I then consulted Pumilo's screen vent construction post, http://www.dendroboard.com/forum/parts-construction/63781-screen-vent-construction-how.html. My vent is 3 1/8" by 17". 























































Next, I siliconed the front, sides, and back of the viv. I left a spot for where I will be drilling the hole for the drain. I asked my dad for a 1 1/8" diamond drill bit (for NEHerp bulkhead) for Christmas, so I wont be able to drill until then. 



















I made the false bottom out of egg crate, which ended up being more expensive then I thought. $12 a sheet at home depot. There are just too many people to give credit to for this one.

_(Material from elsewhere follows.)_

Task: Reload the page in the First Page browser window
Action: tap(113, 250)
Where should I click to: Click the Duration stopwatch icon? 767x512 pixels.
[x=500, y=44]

I ran out of screening, so I finished the remaining portion with weed blocker. I made sure to cut out an area for the bulkhead drain. 










I decided to do a cork/great stuff style background and thought this layout would look pretty cool.










I used the window great stuff recommended by NEHerp because it doesn't expand as much as the regular great stuff. 










I then covered the cured foam with GE Silicone II and eco earth. A day after I used the GE II I saw a thread that discussed the controversy over it. If I had known there was any controversy I would have never used it, but too late now. However, I don't plan on having a water feature and it will have plenty of time to cure before plants are added. So, we'll just leave it at that please.




























This all the work I can really do until I get the drill bit. I already know how I will drill it and keep the glass from getting on the background, so I'm not worried about that.


----------



## Jake H. (Mar 23, 2010)

Here are just a few pictures of the plants I plan on using.


----------



## JayC (Nov 13, 2013)

Looks awesome so far. Cant wait to see it finished! 


Sent from my iPhone using Tapatalk


----------



## Heartagramtc (Jul 24, 2011)

I think the cutting of the plastic tabs came from my old thread that I haven't updated in a long time.
http://www.dendroboard.com/forum/me...heartagramtcs-12x12x18-slow-build-thread.html

I really like the BG and those are some nice plants you have. Can I ask where you got them from and did you mount them temporarily on the cork?

I'm sure its going to look great!


----------



## Jake H. (Mar 23, 2010)

Heartagramtc, yes that's it! Thanks again for the idea. I would go edit my post and put you in but it won't let me. Unless someone knows how.

As for the plants, I will put a full list and origins soon. But I got most of the broms from a member on here and the rest from NEHerp. I used floral wire to mount them, but I ended up using the cork pieces for the build so they are currently setup between pieces of egg crate (I'll get a picture up soon).


----------



## Jake H. (Mar 23, 2010)

I just got my camera back, so I went ahead and got some better pictures of the plants. 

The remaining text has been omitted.